SEÇİLMİŞ YAZILAR

Parayla Alınmayan Mutluluk

Prof. Dr. Acar Baltaş

İnsanlara onları neyin mutlu edeceği sorulduğunda, çoğunlukla cevabın "para" olduğunu biliyoruz. Diğer taraftan "iyimser" olmanın mutluluğu kolaylaştırdığı yönünde çok sayıda yayın, beynimizi yıkamaya devam ediyor. Bundan önceki iki yazımızda bu konulara değinmiştik. Yakın zamanda yapılan bazı araştırmalar, mutluluğun önemli ölçüde; tatmin bulma kapasitesi, başkalarına iyilik yapma kapasitesi, yakınlık kurma ve arkadaşlık kapasitesi ile ilişkili olduğunu işaret etmektedir.

Diğer taraftan Seligman yaptığı araştırmalar sonucunda, mutluluğa giden üç temel yol olduğunu söylemektedir: Bunlar, sahip olmak, yapmak ve olmak’tır .

Sahip olmak, para aracılığı ile elde edilecek olanlara bağlıdır ve yazar buna, "tatlı hayat" demiştir. Para ile satın alınan ve kişi için son derece değerli bir objenin verdiği hazzın en fazla dokuz ay sürdüğü saptanmıştır. üstelik sık sık alışveriş yapmak "doyum" değil, duyarsızlaştırma yaratmaktadır.
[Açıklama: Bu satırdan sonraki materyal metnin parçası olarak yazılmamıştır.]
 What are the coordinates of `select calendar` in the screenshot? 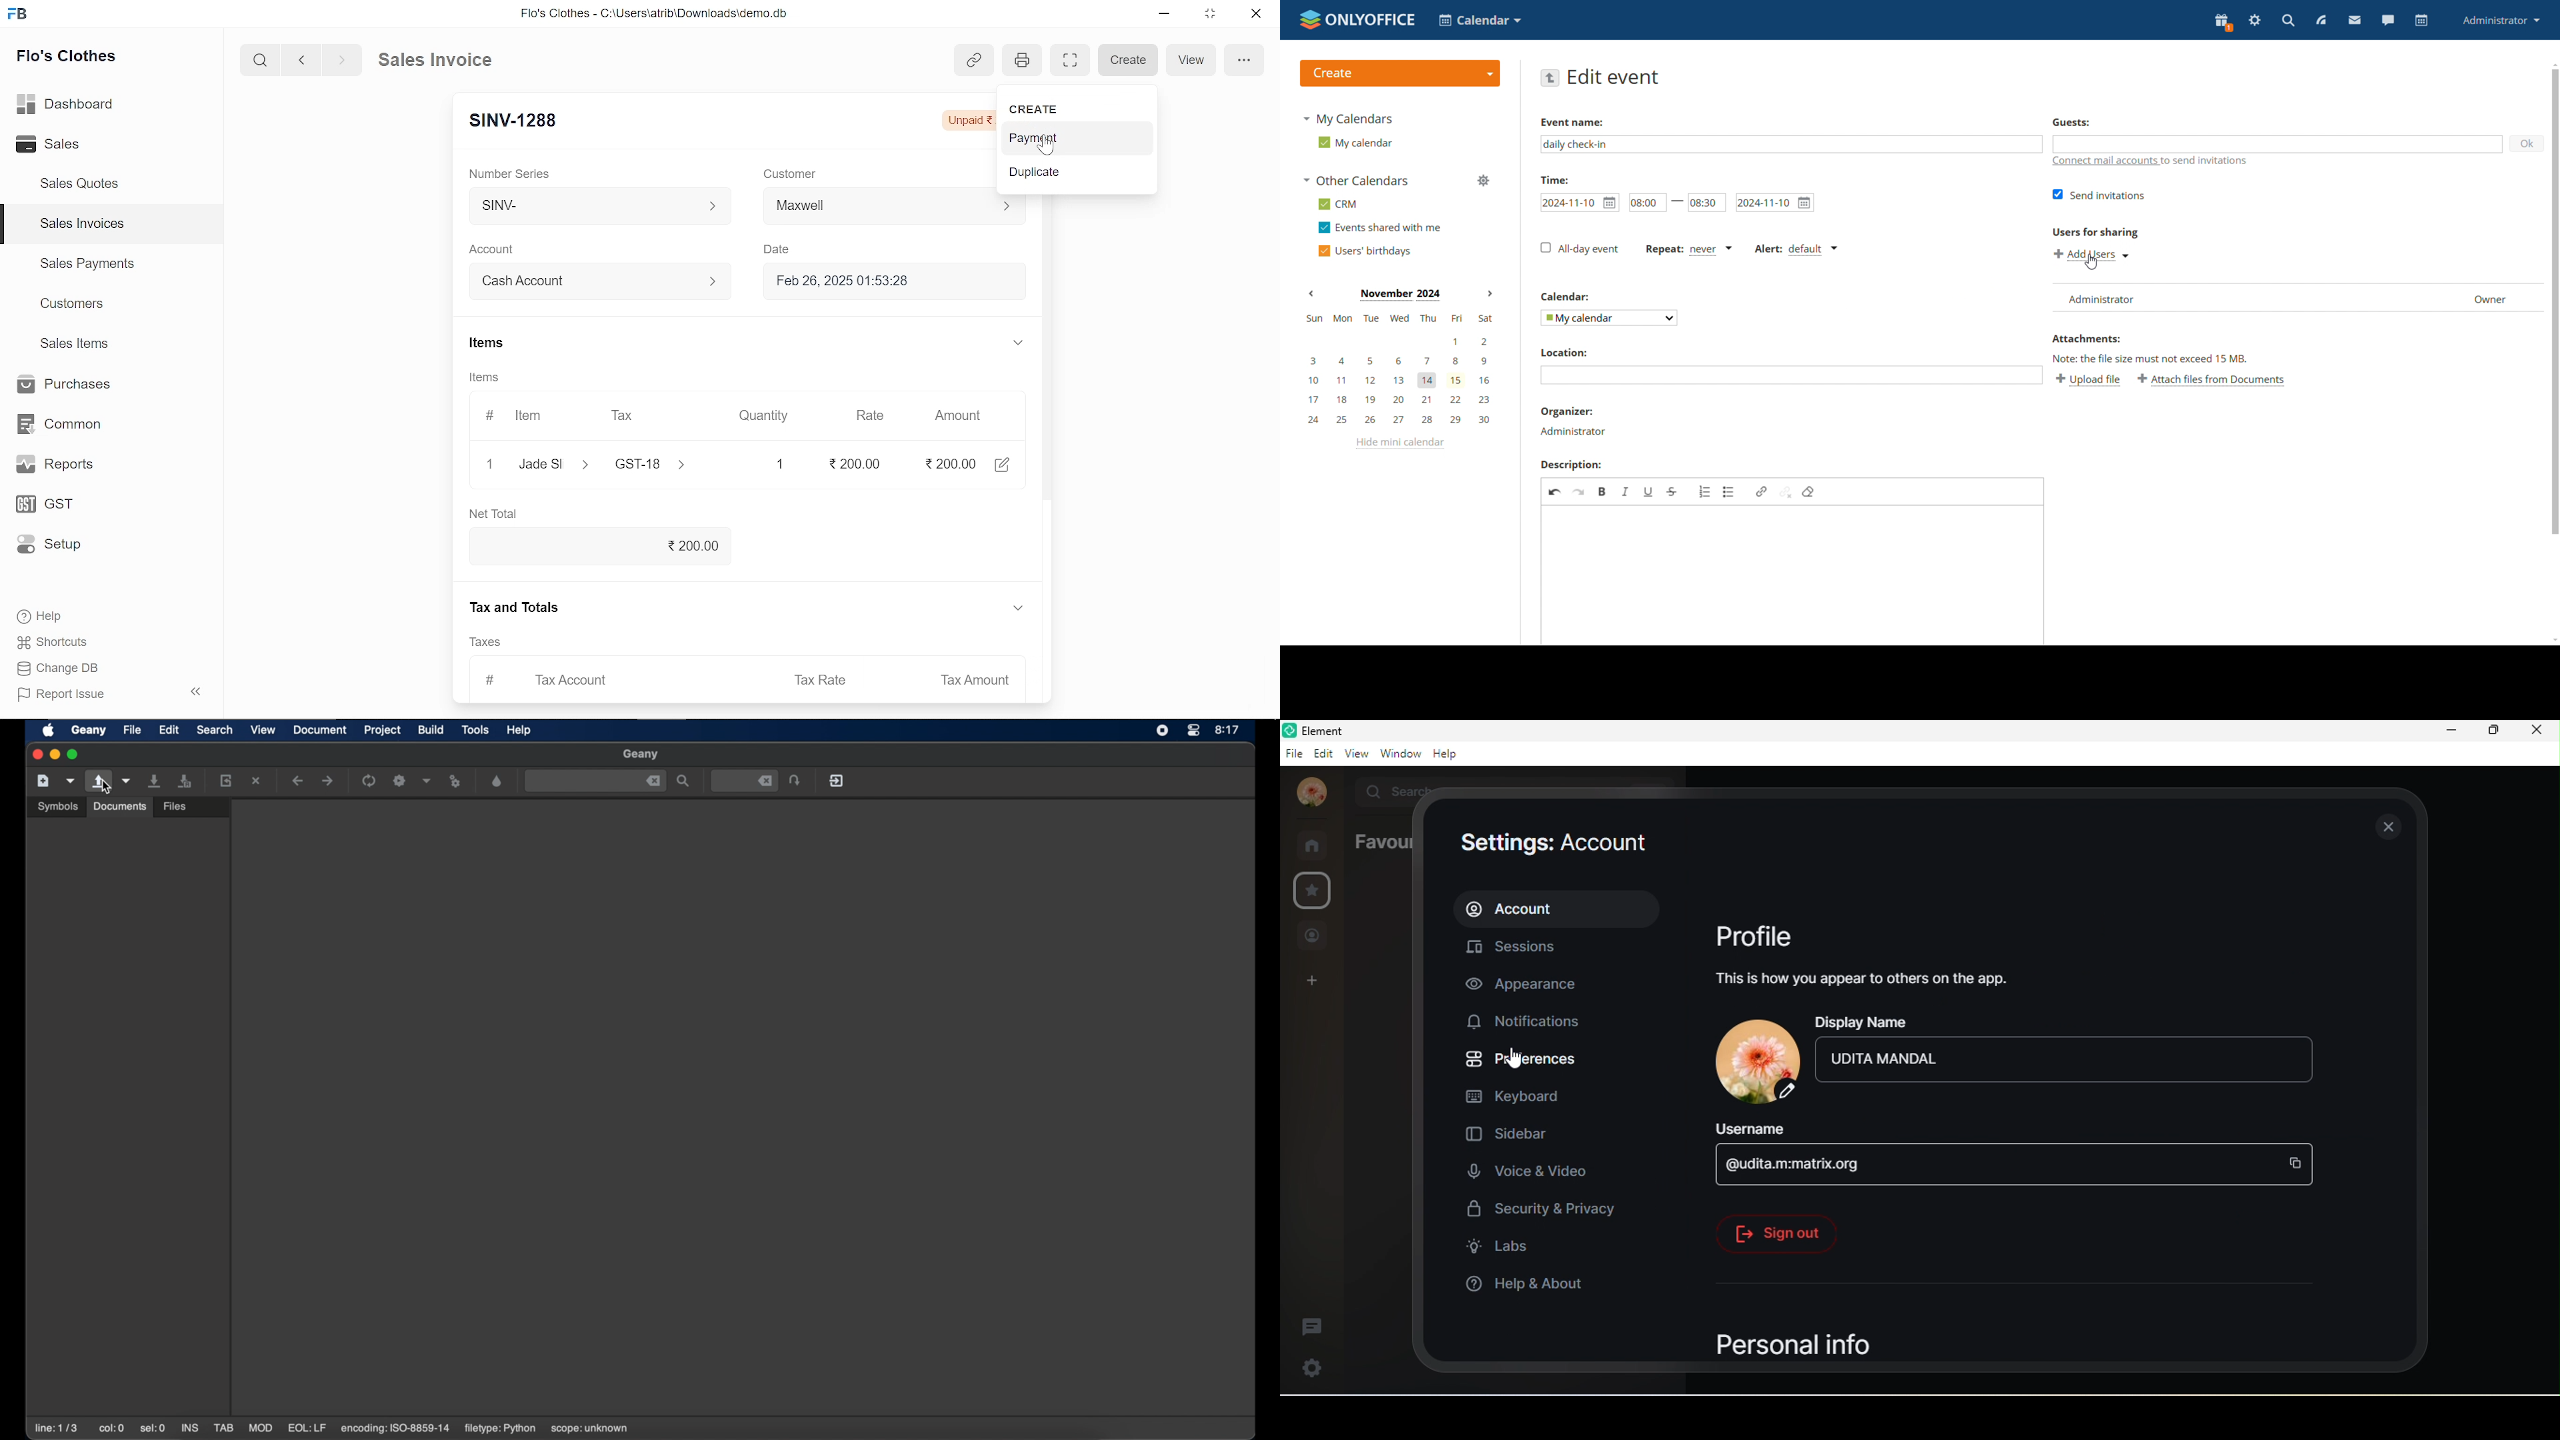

Yapmak, eylem içinde ortaya çıkmaktadır. Bu eylem sevilen bir dostla fikre dayalı bir sohbet, kişinin içine girerek dinlediği klasik müzik veya okuduğu kitap, kaya tırmanışı yapan bir sporcunun yaşantısı olabilir. Yazar bu durumu "iyi hayat" olarak tanımlamıştır.

Olmak ise, kişinin kendisini aşan bir amaca hizmet etmesini içine alan bir durumdur. Zamanının, parasının ve enerjisinin bir bölümünü sosyal sorumluluk projelerine ayırmak bu bağlamda ele alınabilir. Bu yaklaşım "Bunun bana ne faydası var?" olarak özetleyebileceğimiz Anglo-Sakson yaklaşımının tam tersidir ve "Bunun başkalarına ne faydası var?" olarak tanımlayabileceğimiz farklı yöndeki bir zihin haritasının sonucudur. örneğin, kendinden daha az şanslı olan insanlara karşı kendini sorumlu hissetmek, kişileri bu tür eylemlere yaklaştırmaktadır.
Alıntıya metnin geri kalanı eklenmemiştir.